Keep their child indoors if pollen counts are high or at least limit outdoor trips to rural areas. Rural residents who have seasonal allergies need to be vigilant about their exposure to pollens from nearby woods and fields. Avoid outdoor activities in the morning, because pollen counts are highest early in the day.
Keep windows closed and run air conditioners when indoors during the warm weather months.
Keep windows rolled up in cars.
Avoid lawn mowing and leaf raking. The patient should use a mask if exposure to these activities is absolutely necessary.
Have the child wear wraparound sunglasses or goggles, if possible, when outdoors.
Dust Mites
The most important component of house dust to which patients may become allergic is the dust mite. These microscopic arachnids can cause allergic rhinitis and asthma and may contribute to the pathogenesis of atopic dermatitis. Dust mites live primarily in mattresses, pillows, blankets, carpets, curtains, and upholstered furniture. Their primary food is shed human epithelial cells. Fecal pellets passed by these mites are the main source of dust mite allergen. The clinician should instruct parents that the following steps should be taken to reduce dust mite allergen levels:
Use allergy-proof casings on all mattresses and pillows.
Note that synthetic pillows may not be the best option for allergies, because recent research indicates that levels of dust mite and pet allergens can be found on synthetic pillow surfaces at an eight-fold higher rate than on feather pillows. This finding suggests that the pillow’s surface is more important than what is inside the pillow, in part because the material covering synthetic pillows generally is not as tightly woven as the material covering feather pillows. Feather pillows are covered with tightly woven material to prevent feathers from pushing through to the surface. It is suggested that allergen-proofed or tightly woven pillow encasements be used for patients with dust mite and pet allergies, atopic dermatitis, or asthma (Custovic, Woodock, Craven, et al., 1999; Custovic, Hallan, Woodcock, et. al., 2000).
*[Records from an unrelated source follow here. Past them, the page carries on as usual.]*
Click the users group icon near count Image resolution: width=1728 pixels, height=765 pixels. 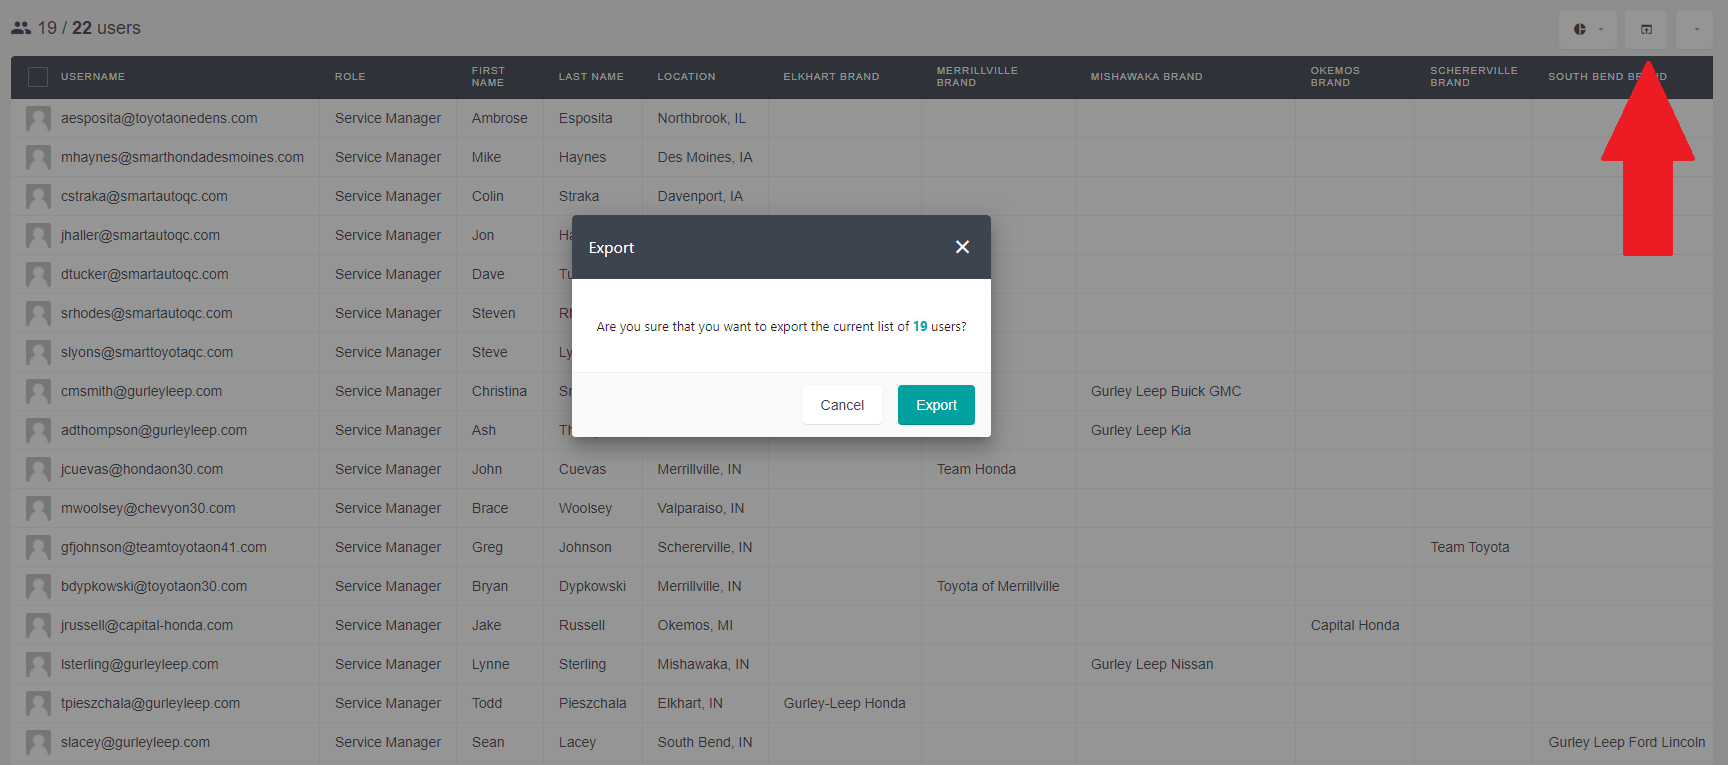pos(21,28)
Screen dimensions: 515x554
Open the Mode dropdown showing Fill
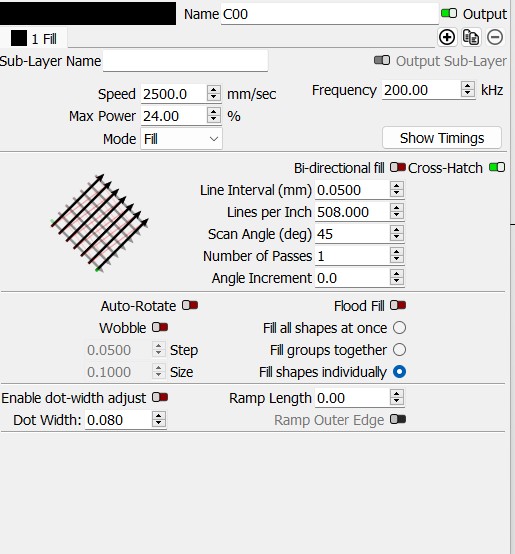(182, 139)
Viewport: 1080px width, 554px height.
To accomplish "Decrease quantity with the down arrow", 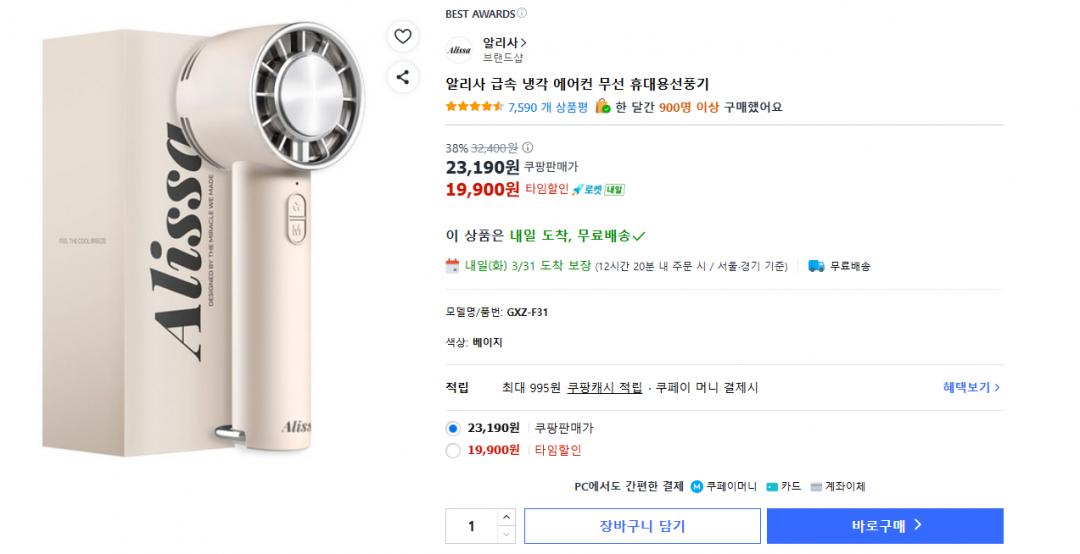I will coord(505,535).
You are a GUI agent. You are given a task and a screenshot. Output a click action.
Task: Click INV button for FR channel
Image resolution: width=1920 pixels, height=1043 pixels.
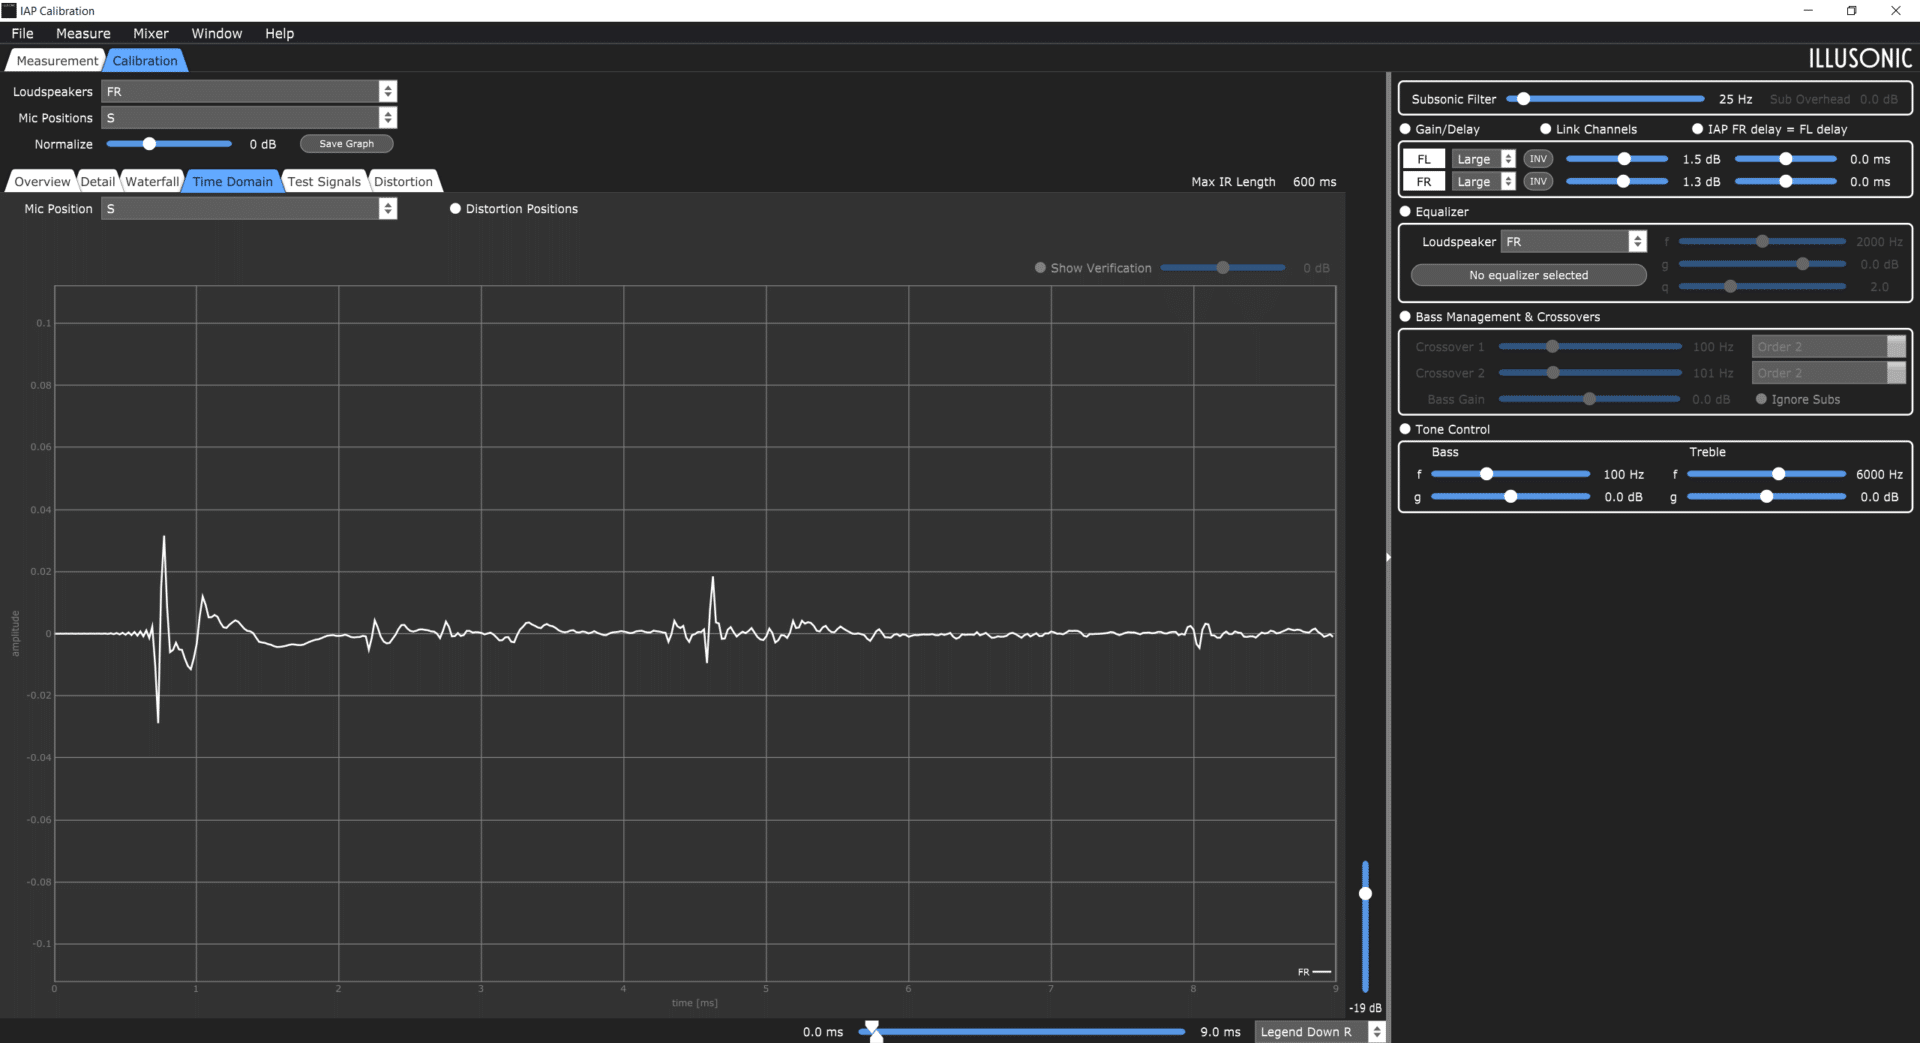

Wash sheets and pillow slips every 7 days in laundry soap and hot water (130°F). Every 7 to 14 days, wash everything else on the bed (eg, comforters, blankets, and pillows) in laundry soap and hot water (130°F).
Comforters that cannot be washed should be covered in an allergy-proof casing and dry-cleaned (a process that kills mites). Because of the trouble and expense of dry cleaning every 7 to 14 days, parents may opt to switch from non–machine-washable to machine-washable bedding. Mason and colleagues report that hot tumble drying also can effectively kill mites (1999).
Wash the child’s security blanket and stuffed toys as frequently as bedding.
If possible, treat carpets every 4 to 6 months with a product such as Acarosan. This compound works to reduce the number of dust mites, leading to a decrease in dust mite allergen levels.
Remove all carpeting on concrete floors. Such floors tend to trap moisture and promote mite and mold growth. After carpet removal, the concrete needs to be covered with a vapor barrier and washable floor covering, such as vinyl or linoleum.
Dust mites thrive in high humidity. The provider should instruct parents to maintain their home’s indoor humidity at less than 50%. They need to monitor the humidity, using a dehumidifier if necessary.
Clinical Warning
Dampness promotes dust mite and mold growth.
• Clinical Pearl
Encourage parents to invest in duplicates—at least for the security blanket and the sleep-time stuffed toy. As any parent who has done so knows, frequent hot water washing of much-loved (and, hence, fabric-challenged) items leads to their rapid demise. A little extra expense up-front can save a lot of heartache later. These items should be stored in plastic bags or in the freezer when not in use.